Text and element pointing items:
****************

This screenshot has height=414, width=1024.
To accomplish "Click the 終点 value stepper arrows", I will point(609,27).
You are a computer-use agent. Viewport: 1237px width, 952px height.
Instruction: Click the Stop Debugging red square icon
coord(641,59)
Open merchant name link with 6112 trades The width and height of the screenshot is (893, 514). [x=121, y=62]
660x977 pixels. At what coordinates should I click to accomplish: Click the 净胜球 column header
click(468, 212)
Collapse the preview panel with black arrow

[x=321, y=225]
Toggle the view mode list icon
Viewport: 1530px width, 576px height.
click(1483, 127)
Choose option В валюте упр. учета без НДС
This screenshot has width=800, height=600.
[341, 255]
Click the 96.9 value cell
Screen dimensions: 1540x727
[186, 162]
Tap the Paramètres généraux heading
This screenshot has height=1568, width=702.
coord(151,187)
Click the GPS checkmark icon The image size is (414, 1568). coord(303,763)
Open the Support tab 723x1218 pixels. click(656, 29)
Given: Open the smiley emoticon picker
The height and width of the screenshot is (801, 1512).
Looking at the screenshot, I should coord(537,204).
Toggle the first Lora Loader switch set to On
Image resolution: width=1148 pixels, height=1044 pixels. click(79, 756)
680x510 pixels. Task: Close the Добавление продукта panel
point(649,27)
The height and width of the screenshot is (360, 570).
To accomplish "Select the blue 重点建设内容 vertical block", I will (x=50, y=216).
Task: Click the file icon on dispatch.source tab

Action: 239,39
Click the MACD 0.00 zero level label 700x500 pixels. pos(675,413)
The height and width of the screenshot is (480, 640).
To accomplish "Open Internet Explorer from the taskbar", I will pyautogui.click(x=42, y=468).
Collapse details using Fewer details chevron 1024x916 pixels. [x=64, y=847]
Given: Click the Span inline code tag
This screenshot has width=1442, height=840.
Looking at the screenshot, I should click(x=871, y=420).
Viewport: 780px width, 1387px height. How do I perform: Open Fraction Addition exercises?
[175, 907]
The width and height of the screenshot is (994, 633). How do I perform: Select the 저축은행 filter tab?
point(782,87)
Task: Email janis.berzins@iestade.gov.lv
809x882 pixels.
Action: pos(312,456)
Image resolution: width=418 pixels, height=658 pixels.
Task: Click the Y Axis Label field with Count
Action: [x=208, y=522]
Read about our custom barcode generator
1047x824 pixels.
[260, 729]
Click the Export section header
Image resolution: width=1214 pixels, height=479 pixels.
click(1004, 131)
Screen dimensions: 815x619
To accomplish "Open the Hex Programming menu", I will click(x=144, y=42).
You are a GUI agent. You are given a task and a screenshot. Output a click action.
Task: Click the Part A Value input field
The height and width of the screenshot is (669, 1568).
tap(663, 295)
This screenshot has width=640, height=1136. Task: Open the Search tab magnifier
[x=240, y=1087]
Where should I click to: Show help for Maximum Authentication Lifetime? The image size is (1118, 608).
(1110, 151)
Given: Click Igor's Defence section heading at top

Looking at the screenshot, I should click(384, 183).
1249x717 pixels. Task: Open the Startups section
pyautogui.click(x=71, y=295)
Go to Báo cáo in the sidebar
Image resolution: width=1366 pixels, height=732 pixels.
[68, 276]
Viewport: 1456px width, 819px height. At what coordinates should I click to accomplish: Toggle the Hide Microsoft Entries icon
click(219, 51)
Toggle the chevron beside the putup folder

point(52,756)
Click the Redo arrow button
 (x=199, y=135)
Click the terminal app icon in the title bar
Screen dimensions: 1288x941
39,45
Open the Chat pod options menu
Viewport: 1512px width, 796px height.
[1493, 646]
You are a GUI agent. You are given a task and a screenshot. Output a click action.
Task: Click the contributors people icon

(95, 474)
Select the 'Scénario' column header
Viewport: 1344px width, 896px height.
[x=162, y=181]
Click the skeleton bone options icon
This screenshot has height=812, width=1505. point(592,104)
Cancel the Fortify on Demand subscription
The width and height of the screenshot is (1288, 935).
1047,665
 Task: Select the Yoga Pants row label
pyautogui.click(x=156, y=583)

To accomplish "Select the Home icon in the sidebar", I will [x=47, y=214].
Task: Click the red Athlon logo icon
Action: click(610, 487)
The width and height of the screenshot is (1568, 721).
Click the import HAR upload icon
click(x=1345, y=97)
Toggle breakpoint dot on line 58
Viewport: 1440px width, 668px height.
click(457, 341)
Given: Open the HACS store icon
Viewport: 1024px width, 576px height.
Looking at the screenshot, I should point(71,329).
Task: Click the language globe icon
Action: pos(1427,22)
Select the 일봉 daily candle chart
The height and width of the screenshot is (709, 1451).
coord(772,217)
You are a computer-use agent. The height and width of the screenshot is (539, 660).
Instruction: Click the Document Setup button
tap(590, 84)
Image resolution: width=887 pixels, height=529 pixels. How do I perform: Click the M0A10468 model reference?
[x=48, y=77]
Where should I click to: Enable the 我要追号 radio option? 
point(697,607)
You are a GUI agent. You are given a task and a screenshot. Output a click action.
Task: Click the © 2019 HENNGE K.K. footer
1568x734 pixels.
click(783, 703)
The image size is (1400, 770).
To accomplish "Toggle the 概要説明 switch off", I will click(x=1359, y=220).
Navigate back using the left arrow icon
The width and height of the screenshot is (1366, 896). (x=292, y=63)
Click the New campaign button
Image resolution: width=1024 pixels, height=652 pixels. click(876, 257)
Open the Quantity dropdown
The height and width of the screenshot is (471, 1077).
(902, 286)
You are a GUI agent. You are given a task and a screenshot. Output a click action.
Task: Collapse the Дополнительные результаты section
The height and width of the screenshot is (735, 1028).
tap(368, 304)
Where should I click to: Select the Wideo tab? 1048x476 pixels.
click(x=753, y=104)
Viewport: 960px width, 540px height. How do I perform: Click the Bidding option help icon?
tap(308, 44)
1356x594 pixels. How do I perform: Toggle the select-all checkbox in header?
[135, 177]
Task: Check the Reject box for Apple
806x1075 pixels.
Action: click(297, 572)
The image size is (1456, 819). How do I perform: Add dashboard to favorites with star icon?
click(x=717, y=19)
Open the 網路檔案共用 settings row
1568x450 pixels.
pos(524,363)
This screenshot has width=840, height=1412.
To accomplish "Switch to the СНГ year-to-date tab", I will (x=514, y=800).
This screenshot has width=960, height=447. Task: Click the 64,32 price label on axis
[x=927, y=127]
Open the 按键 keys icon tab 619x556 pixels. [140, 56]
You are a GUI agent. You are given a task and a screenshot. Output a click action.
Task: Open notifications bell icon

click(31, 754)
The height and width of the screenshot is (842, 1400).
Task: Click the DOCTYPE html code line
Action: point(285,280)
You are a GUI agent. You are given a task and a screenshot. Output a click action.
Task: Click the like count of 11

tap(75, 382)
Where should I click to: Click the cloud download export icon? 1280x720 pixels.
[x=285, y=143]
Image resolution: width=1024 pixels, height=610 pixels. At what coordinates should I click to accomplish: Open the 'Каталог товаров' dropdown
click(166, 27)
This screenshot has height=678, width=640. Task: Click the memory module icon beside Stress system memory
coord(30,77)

****************

▶ _Short task_:
Present the items above as a Markdown table with the columns No. and Line, numbering each non-blank line in order and leaving out the blank lines.

▶ _Solution for this task_:
| No. | Line |
|---|---|
| 1 | This screenshot has height=414, width=1024. |
| 2 | To accomplish "Click the 終点 value stepper arrows", I will point(609,27). |
| 3 | You are a computer-use agent. Viewport: 1237px width, 952px height. |
| 4 | Instruction: Click the Stop Debugging red square icon |
| 5 | coord(641,59) |
| 6 | Open merchant name link with 6112 trades The width and height of the screenshot is (893, 514). [x=121, y=62] |
| 7 | 660x977 pixels. At what coordinates should I click to accomplish: Click the 净胜球 column header |
| 8 | click(468, 212) |
| 9 | Collapse the preview panel with black arrow |
| 10 | [x=321, y=225] |
| 11 | Toggle the view mode list icon |
| 12 | Viewport: 1530px width, 576px height. |
| 13 | click(1483, 127) |
| 14 | Choose option В валюте упр. учета без НДС |
| 15 | This screenshot has width=800, height=600. |
| 16 | [341, 255] |
| 17 | Click the 96.9 value cell |
| 18 | Screen dimensions: 1540x727 |
| 19 | [186, 162] |
| 20 | Tap the Paramètres généraux heading |
| 21 | This screenshot has height=1568, width=702. |
| 22 | coord(151,187) |
| 23 | Click the GPS checkmark icon The image size is (414, 1568). coord(303,763) |
| 24 | Open the Support tab 723x1218 pixels. click(656, 29) |
| 25 | Given: Open the smiley emoticon picker |
| 26 | The height and width of the screenshot is (801, 1512). |
| 27 | Looking at the screenshot, I should coord(537,204). |
| 28 | Toggle the first Lora Loader switch set to On |
| 29 | Image resolution: width=1148 pixels, height=1044 pixels. click(79, 756) |
| 30 | 680x510 pixels. Task: Close the Добавление продукта panel |
| 31 | point(649,27) |
| 32 | The height and width of the screenshot is (360, 570). |
| 33 | To accomplish "Select the blue 重点建设内容 vertical block", I will (x=50, y=216). |
| 34 | Task: Click the file icon on dispatch.source tab |
| 35 | Action: 239,39 |
| 36 | Click the MACD 0.00 zero level label 700x500 pixels. pos(675,413) |
| 37 | The height and width of the screenshot is (480, 640). |
| 38 | To accomplish "Open Internet Explorer from the taskbar", I will pyautogui.click(x=42, y=468). |
| 39 | Collapse details using Fewer details chevron 1024x916 pixels. [x=64, y=847] |
| 40 | Given: Click the Span inline code tag |
| 41 | This screenshot has width=1442, height=840. |
| 42 | Looking at the screenshot, I should click(x=871, y=420). |
| 43 | Viewport: 780px width, 1387px height. How do I perform: Open Fraction Addition exercises? |
| 44 | [175, 907] |
| 45 | The width and height of the screenshot is (994, 633). How do I perform: Select the 저축은행 filter tab? |
| 46 | point(782,87) |
| 47 | Task: Email janis.berzins@iestade.gov.lv |
| 48 | 809x882 pixels. |
| 49 | Action: pos(312,456) |
| 50 | Image resolution: width=418 pixels, height=658 pixels. |
| 51 | Task: Click the Y Axis Label field with Count |
| 52 | Action: [x=208, y=522] |
| 53 | Read about our custom barcode generator |
| 54 | 1047x824 pixels. |
| 55 | [260, 729] |
| 56 | Click the Export section header |
| 57 | Image resolution: width=1214 pixels, height=479 pixels. |
| 58 | click(1004, 131) |
| 59 | Screen dimensions: 815x619 |
| 60 | To accomplish "Open the Hex Programming menu", I will click(x=144, y=42). |
| 61 | You are a GUI agent. You are given a task and a screenshot. Output a click action. |
| 62 | Task: Click the Part A Value input field |
| 63 | The height and width of the screenshot is (669, 1568). |
| 64 | tap(663, 295) |
| 65 | This screenshot has width=640, height=1136. Task: Open the Search tab magnifier |
| 66 | [x=240, y=1087] |
| 67 | Where should I click to: Show help for Maximum Authentication Lifetime? The image size is (1118, 608). |
| 68 | (1110, 151) |
| 69 | Given: Click Igor's Defence section heading at top |
| 70 | Looking at the screenshot, I should click(384, 183). |
| 71 | 1249x717 pixels. Task: Open the Startups section |
| 72 | pyautogui.click(x=71, y=295) |
| 73 | Go to Báo cáo in the sidebar |
| 74 | Image resolution: width=1366 pixels, height=732 pixels. |
| 75 | [68, 276] |
| 76 | Viewport: 1456px width, 819px height. At what coordinates should I click to accomplish: Toggle the Hide Microsoft Entries icon |
| 77 | click(219, 51) |
| 78 | Toggle the chevron beside the putup folder |
| 79 | point(52,756) |
| 80 | Click the Redo arrow button |
| 81 |  (x=199, y=135) |
| 82 | Click the terminal app icon in the title bar |
| 83 | Screen dimensions: 1288x941 |
| 84 | 39,45 |
| 85 | Open the Chat pod options menu |
| 86 | Viewport: 1512px width, 796px height. |
| 87 | [1493, 646] |
| 88 | You are a GUI agent. You are given a task and a screenshot. Output a click action. |
| 89 | Task: Click the contributors people icon |
| 90 | (95, 474) |
| 91 | Select the 'Scénario' column header |
| 92 | Viewport: 1344px width, 896px height. |
| 93 | [x=162, y=181] |
| 94 | Click the skeleton bone options icon |
| 95 | This screenshot has height=812, width=1505. point(592,104) |
| 96 | Cancel the Fortify on Demand subscription |
| 97 | The width and height of the screenshot is (1288, 935). |
| 98 | 1047,665 |
| 99 |  Task: Select the Yoga Pants row label |
| 100 | pyautogui.click(x=156, y=583) |
| 101 | To accomplish "Select the Home icon in the sidebar", I will [x=47, y=214]. |
| 102 | Task: Click the red Athlon logo icon |
| 103 | Action: click(610, 487) |
| 104 | The width and height of the screenshot is (1568, 721). |
| 105 | Click the import HAR upload icon |
| 106 | click(x=1345, y=97) |
| 107 | Toggle breakpoint dot on line 58 |
| 108 | Viewport: 1440px width, 668px height. |
| 109 | click(457, 341) |
| 110 | Given: Open the HACS store icon |
| 111 | Viewport: 1024px width, 576px height. |
| 112 | Looking at the screenshot, I should point(71,329). |
| 113 | Task: Click the language globe icon |
| 114 | Action: pos(1427,22) |
| 115 | Select the 일봉 daily candle chart |
| 116 | The height and width of the screenshot is (709, 1451). |
| 117 | coord(772,217) |
| 118 | You are a computer-use agent. The height and width of the screenshot is (539, 660). |
| 119 | Instruction: Click the Document Setup button |
| 120 | tap(590, 84) |
| 121 | Image resolution: width=887 pixels, height=529 pixels. How do I perform: Click the M0A10468 model reference? |
| 122 | [x=48, y=77] |
| 123 | Where should I click to: Enable the 我要追号 radio option?  |
| 124 | point(697,607) |
| 125 | You are a GUI agent. You are given a task and a screenshot. Output a click action. |
| 126 | Task: Click the © 2019 HENNGE K.K. footer |
| 127 | 1568x734 pixels. |
| 128 | click(783, 703) |
| 129 | The image size is (1400, 770). |
| 130 | To accomplish "Toggle the 概要説明 switch off", I will click(x=1359, y=220). |
| 131 | Navigate back using the left arrow icon |
| 132 | The width and height of the screenshot is (1366, 896). (x=292, y=63) |
| 133 | Click the New campaign button |
| 134 | Image resolution: width=1024 pixels, height=652 pixels. click(876, 257) |
| 135 | Open the Quantity dropdown |
| 136 | The height and width of the screenshot is (471, 1077). |
| 137 | (902, 286) |
| 138 | You are a GUI agent. You are given a task and a screenshot. Output a click action. |
| 139 | Task: Collapse the Дополнительные результаты section |
| 140 | The height and width of the screenshot is (735, 1028). |
| 141 | tap(368, 304) |
| 142 | Where should I click to: Select the Wideo tab? 1048x476 pixels. |
| 143 | click(x=753, y=104) |
| 144 | Viewport: 960px width, 540px height. How do I perform: Click the Bidding option help icon? |
| 145 | tap(308, 44) |
| 146 | 1356x594 pixels. How do I perform: Toggle the select-all checkbox in header? |
| 147 | [135, 177] |
| 148 | Task: Check the Reject box for Apple |
| 149 | 806x1075 pixels. |
| 150 | Action: click(297, 572) |
| 151 | The image size is (1456, 819). How do I perform: Add dashboard to favorites with star icon? |
| 152 | click(x=717, y=19) |
| 153 | Open the 網路檔案共用 settings row |
| 154 | 1568x450 pixels. |
| 155 | pos(524,363) |
| 156 | This screenshot has width=840, height=1412. |
| 157 | To accomplish "Switch to the СНГ year-to-date tab", I will (x=514, y=800). |
| 158 | This screenshot has width=960, height=447. Task: Click the 64,32 price label on axis |
| 159 | [x=927, y=127] |
| 160 | Open the 按键 keys icon tab 619x556 pixels. [140, 56] |
| 161 | You are a GUI agent. You are given a task and a screenshot. Output a click action. |
| 162 | Task: Open notifications bell icon |
| 163 | click(31, 754) |
| 164 | The height and width of the screenshot is (842, 1400). |
| 165 | Task: Click the DOCTYPE html code line |
| 166 | Action: point(285,280) |
| 167 | You are a GUI agent. You are given a task and a screenshot. Output a click action. |
| 168 | Task: Click the like count of 11 |
| 169 | tap(75, 382) |
| 170 | Where should I click to: Click the cloud download export icon? 1280x720 pixels. |
| 171 | [x=285, y=143] |
| 172 | Image resolution: width=1024 pixels, height=610 pixels. At what coordinates should I click to accomplish: Open the 'Каталог товаров' dropdown |
| 173 | click(166, 27) |
| 174 | This screenshot has height=678, width=640. Task: Click the memory module icon beside Stress system memory |
| 175 | coord(30,77) |